WORKING DATA:
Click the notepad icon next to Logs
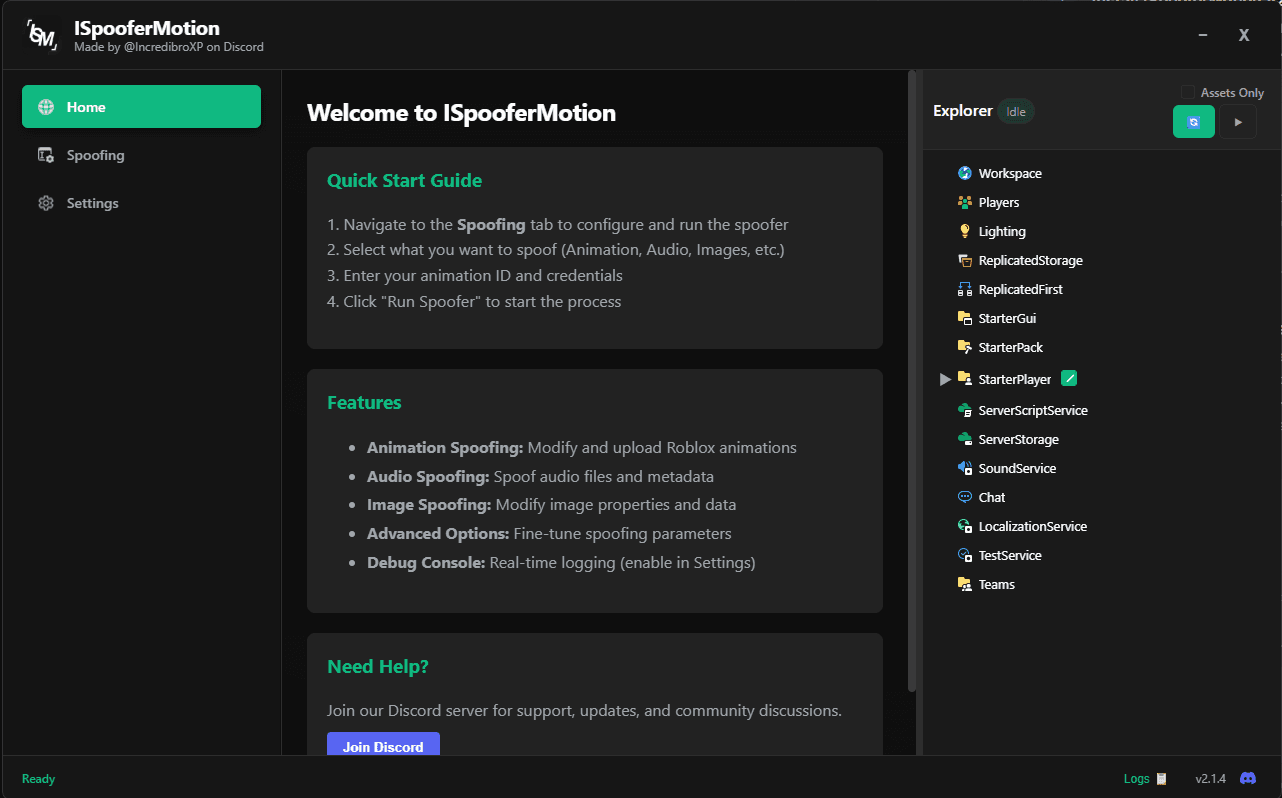click(x=1162, y=777)
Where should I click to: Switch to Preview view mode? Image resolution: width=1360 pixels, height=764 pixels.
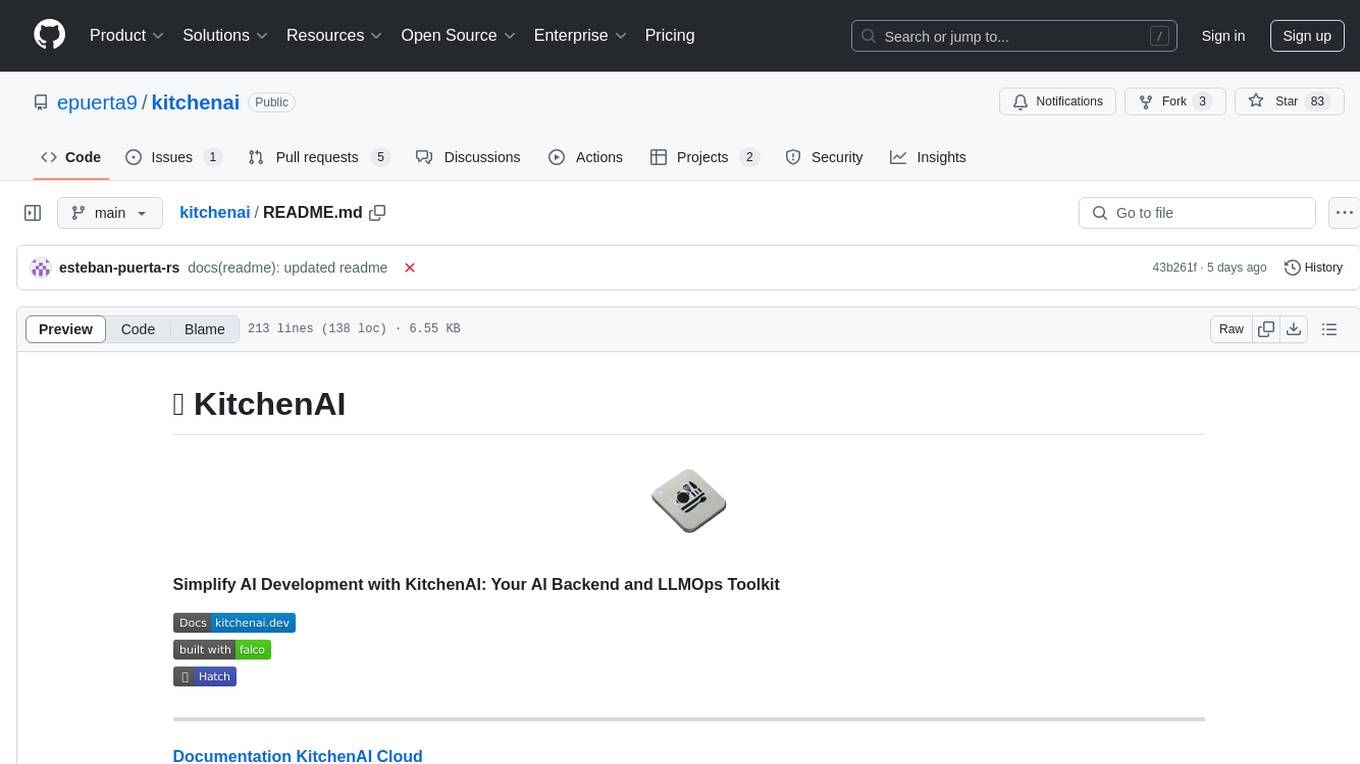tap(66, 329)
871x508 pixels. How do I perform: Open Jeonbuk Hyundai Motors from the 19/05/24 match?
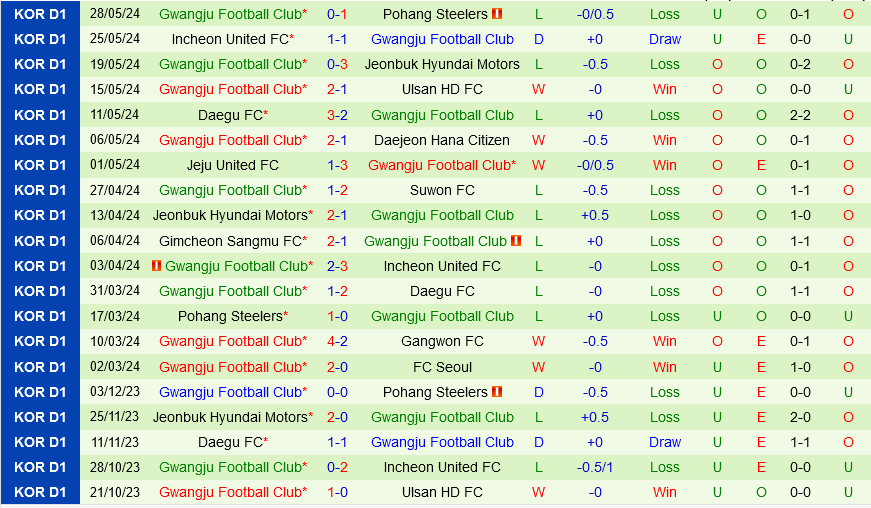(442, 64)
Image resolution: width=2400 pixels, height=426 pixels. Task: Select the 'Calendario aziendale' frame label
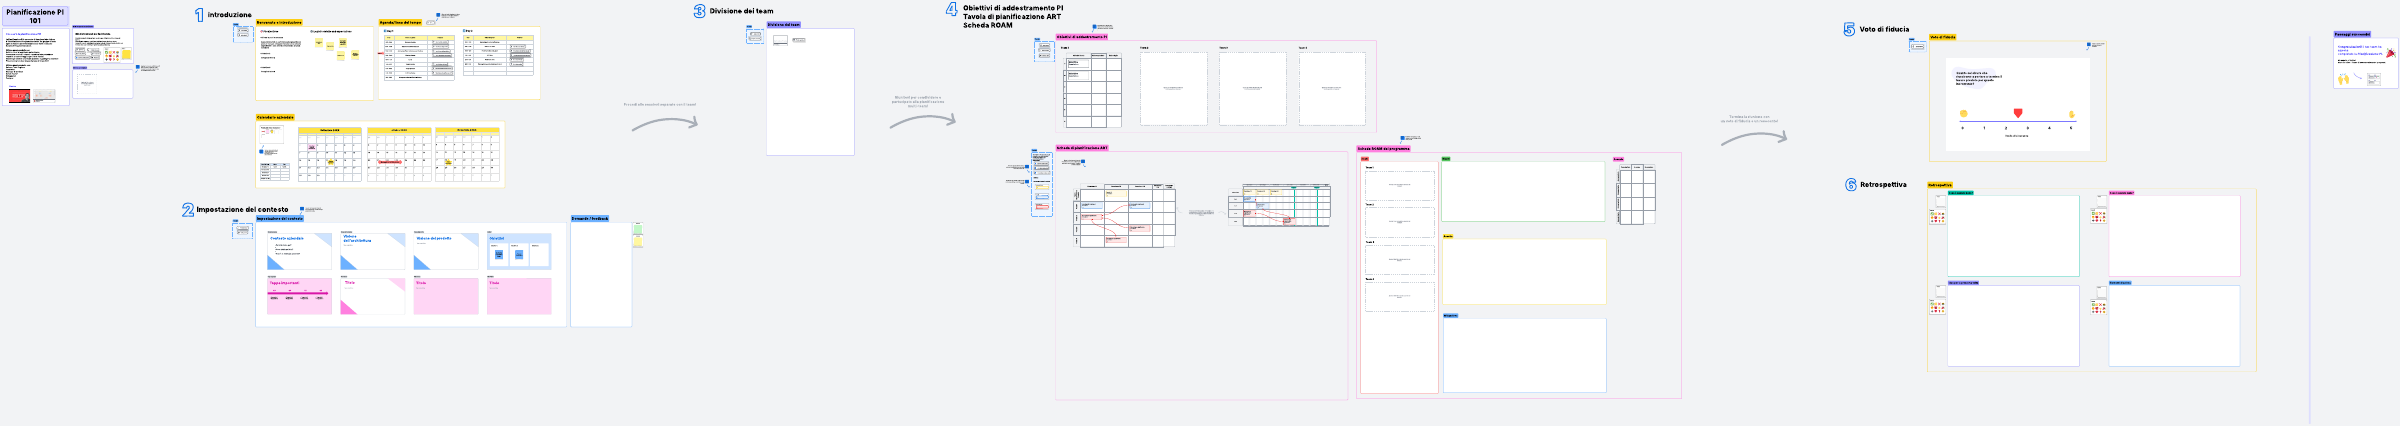tap(275, 117)
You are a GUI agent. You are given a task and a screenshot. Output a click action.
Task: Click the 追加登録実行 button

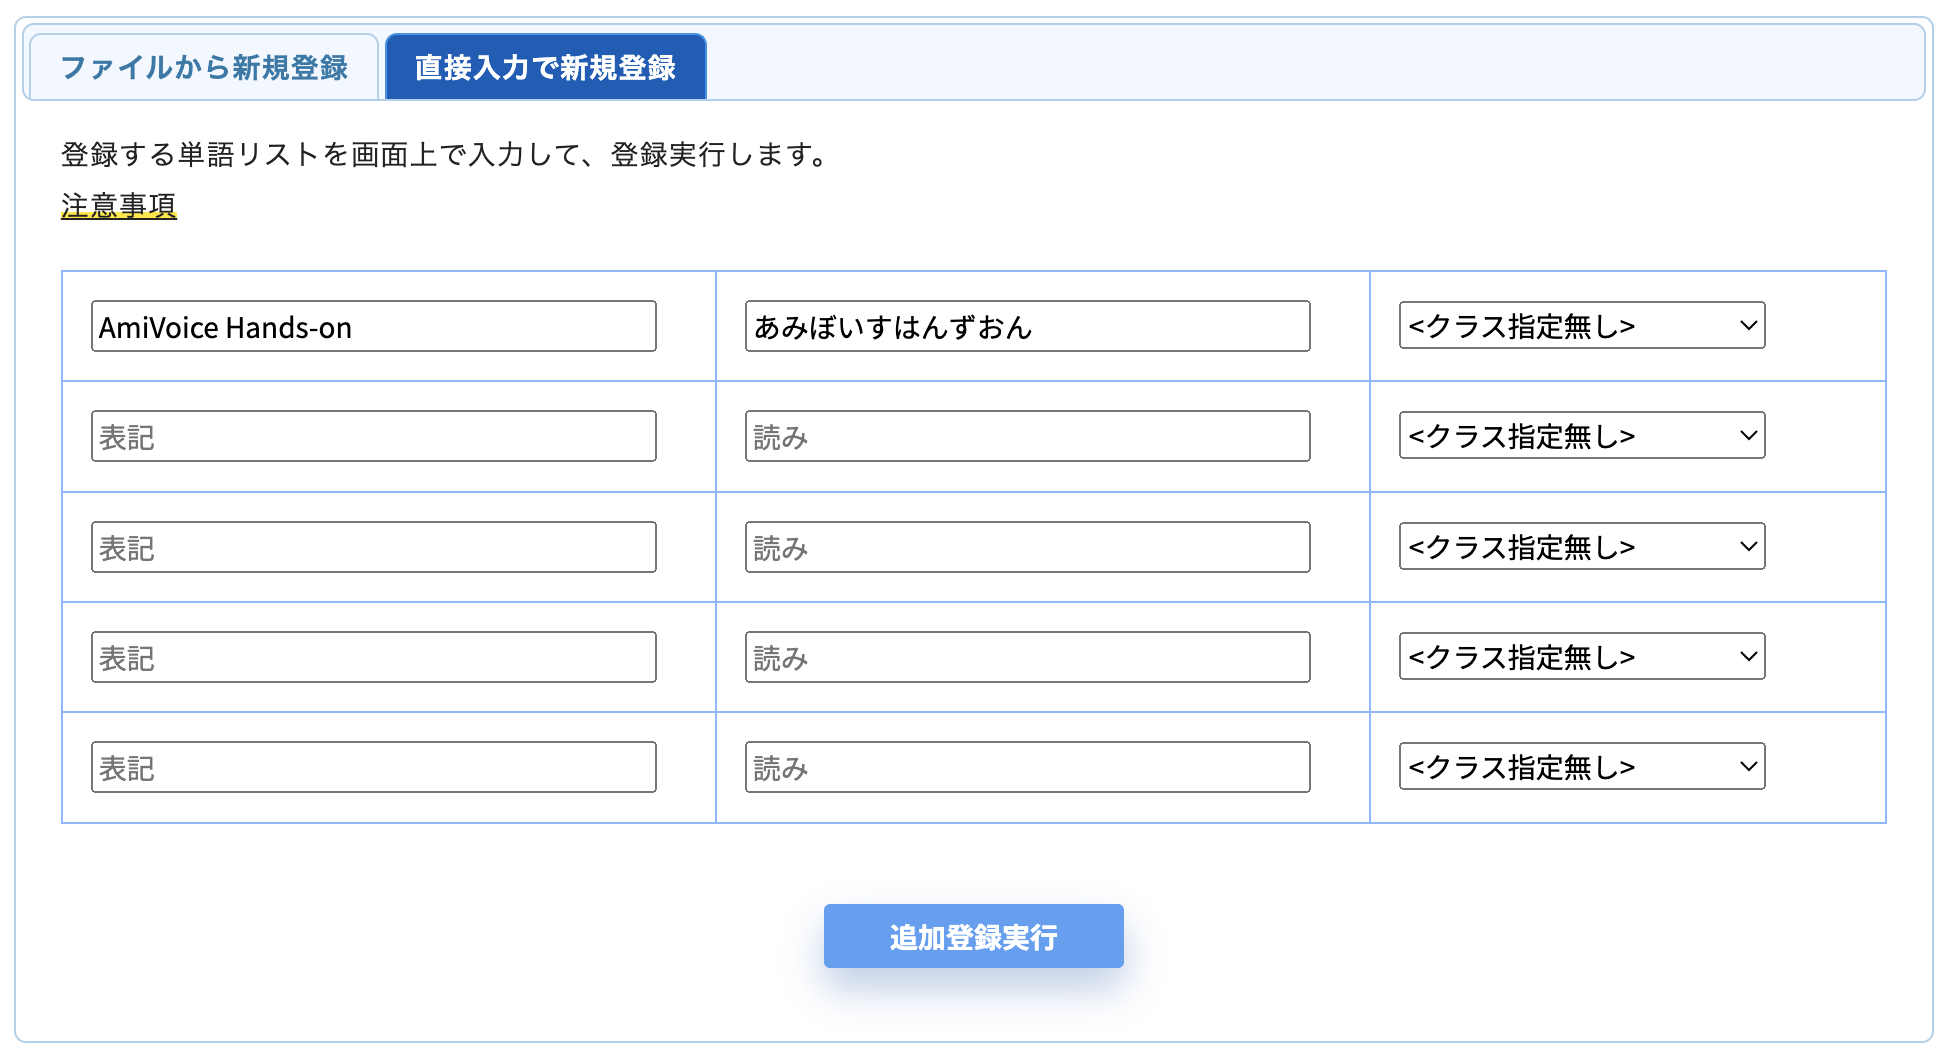973,936
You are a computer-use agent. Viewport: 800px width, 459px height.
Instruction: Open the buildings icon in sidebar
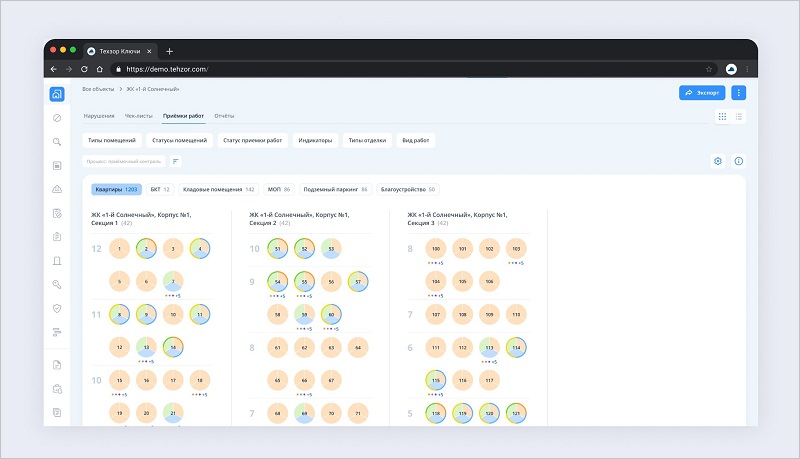(57, 95)
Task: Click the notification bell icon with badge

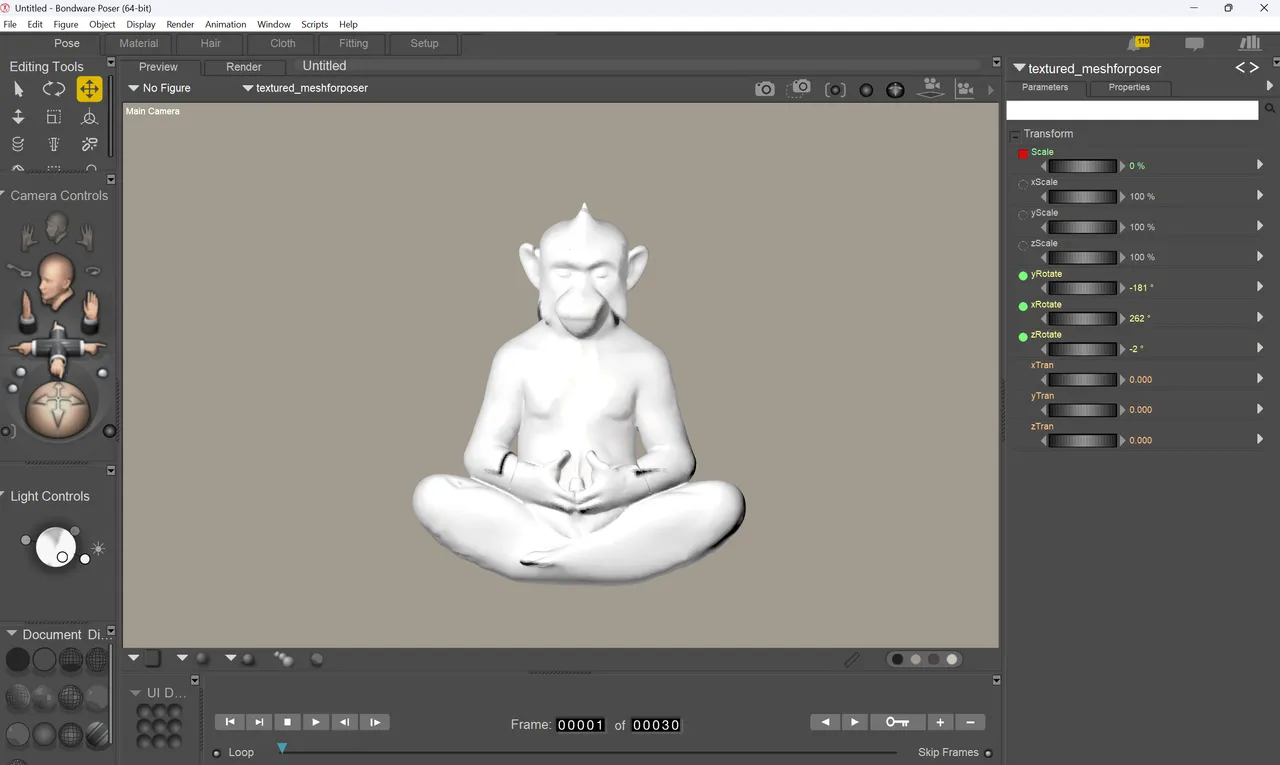Action: pos(1138,43)
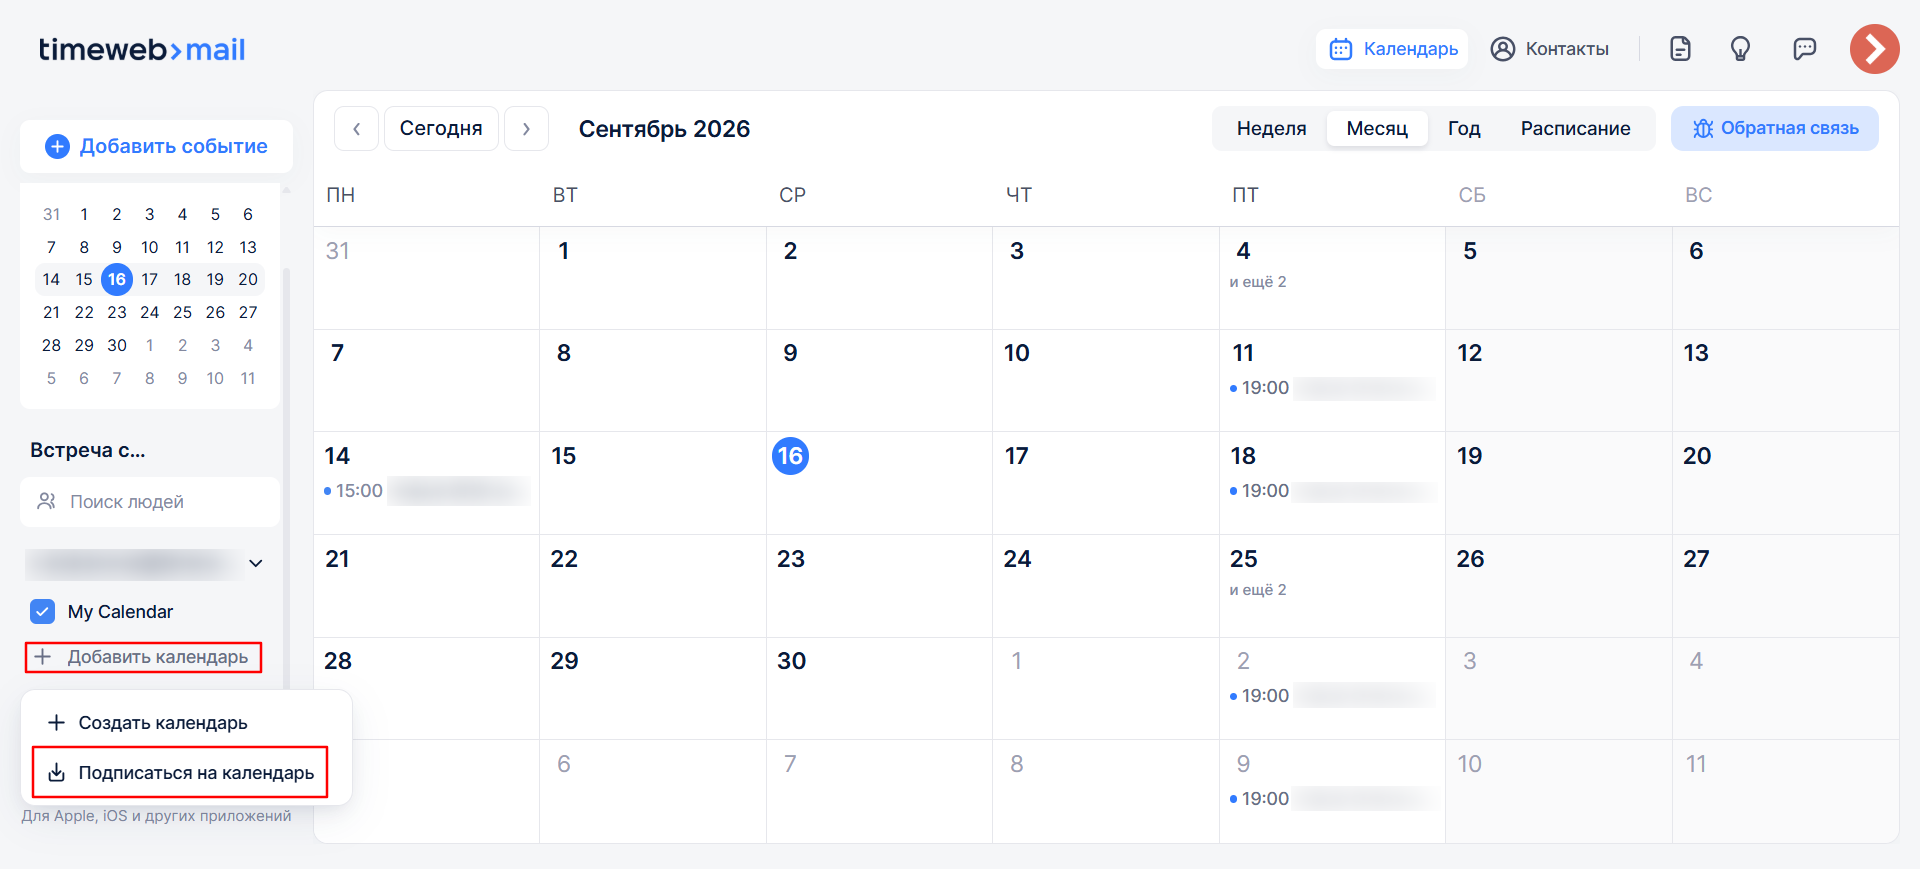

STATED GOAL:
Quote the items word for word, starting with the first line of the items and going on through the line with "tap(66, 329)", including both. Leave the pictures out of your answer.

WRITTEN SOLUTION:
Click the notepad icon next to Logs
click(x=1162, y=777)
Where should I click to: Switch to Preview view mode? Image resolution: width=1360 pixels, height=764 pixels.
tap(66, 329)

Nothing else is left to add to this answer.